In recent discussions on other media (oa diyaudio.com) some people said ASR measurements are not valid because they don't measure "corrolated noise" and that kind of noise makes class D amps and digital sound like shit. They say you can't measure it with "test signals", only with real music.

I don't really know what they mean with that and how to respond on that (i know it's bullshit). But what is the right answer on that (with science attached please), i would love to be able to debunk that, but i lack the scientific/theoretic background to do it.
My response to those who claim such: Show me your data. If the difference is that clear, then show me that without prior knowledge of which is which, the claimant can distinguish between the two. Once they can prove with some statistical reliability that they can tell the difference, then let them choose a preference. All the usual controls are required.

Their claim is based on something subjective, and this is a subjective test but subject to controls. And it requires no EE theory one way or the other, or arguments about what the heck is noise correlation (which none of them would be ablet to answer, and those who could, won't).

Unwilling to do the work of collecting rigorous data? Throw the BS flag.

Rick "data speaks with its own voice" Denney
 
That's the way it is - and when you go to a restaurant with a group of people, it's also quite natural that everyone chooses what they like and that this can also be extremely different. Not everyone likes a big T-bone steak, not everyone likes vegetarian food.

Here on ASR, I sometimes have the feeling that only the only blissful, thoroughly measured and scientifically fully evaluated hi-fi food is allowed to be enjoyed and propagated.
It also comes up in every other post, which is about as exhausting as people who have to tell you after a minute that they eat a vegan diet.

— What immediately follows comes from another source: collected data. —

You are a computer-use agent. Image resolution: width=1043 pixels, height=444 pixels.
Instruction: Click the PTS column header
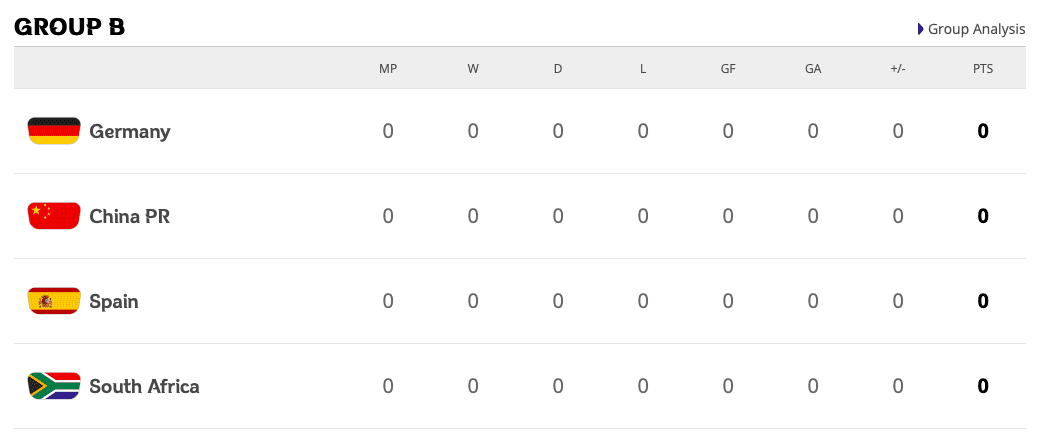983,69
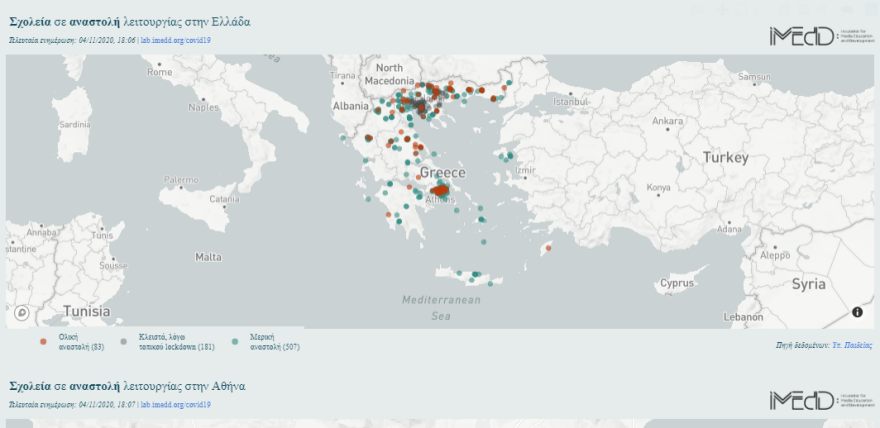Click the Malta label on the map
Image resolution: width=880 pixels, height=428 pixels.
coord(208,257)
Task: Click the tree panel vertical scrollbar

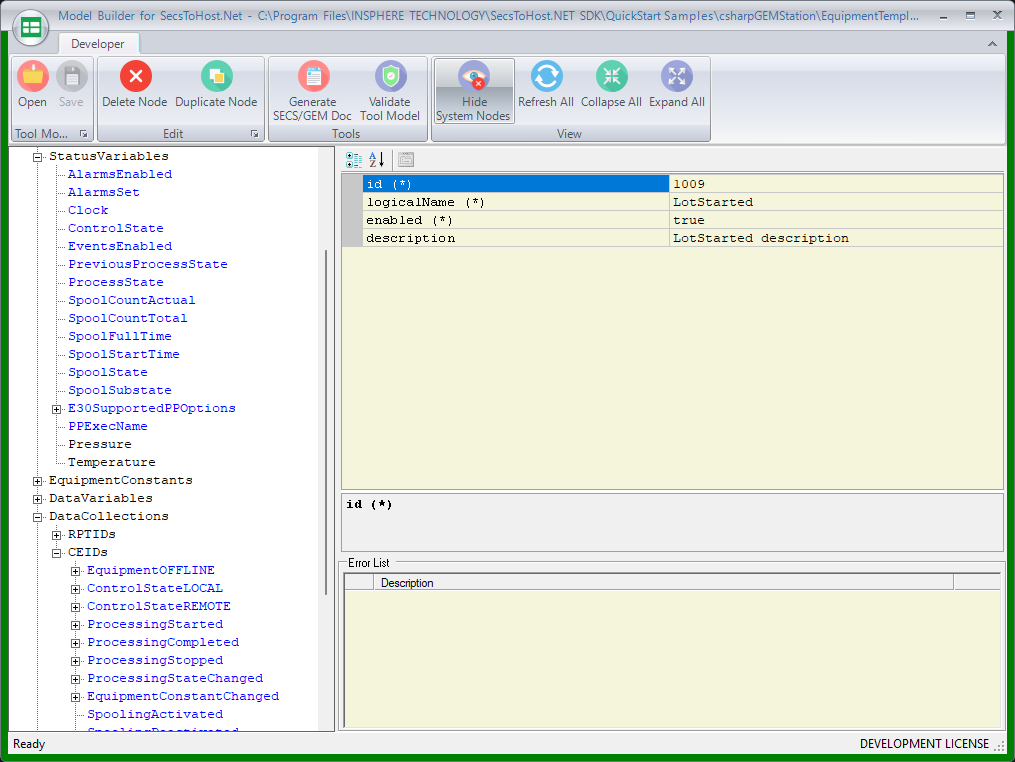Action: [326, 420]
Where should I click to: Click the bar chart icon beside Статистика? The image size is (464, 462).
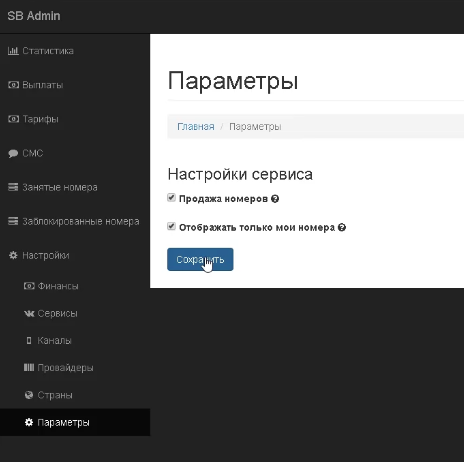13,51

jj was addressing specifically speakers and rooms. You are generalizing. Audio hardware isn't all like food. Or it you must think of it that way, then typically, two DACs 'taste' like the same wine in different bottles. In both cases people will rhapsodize comically about the difference in their flavors.
 
What they show me is rude insults, accusations of professional misconduct, rumormongering, phone calls at 2AM telling me how much they hate me, and so on.
Are hate calls before 5:00 PM okay ? Asking for a friend. :)

How utterly sad that anyone would pick up a phone and profess their hatred for any person over such a minor quibble.
 
He's the one with the Klippel and the APX555. If he bought me one I would gladly do my share of heavy lifting ;)
You’ve already done your share of the heavy lifting as you are a contributor and it was the patronage that got the gear.
Erin also has a Klipple, and some people patroenize both Erin and Amir.
 
There is no disagreement about this (with me).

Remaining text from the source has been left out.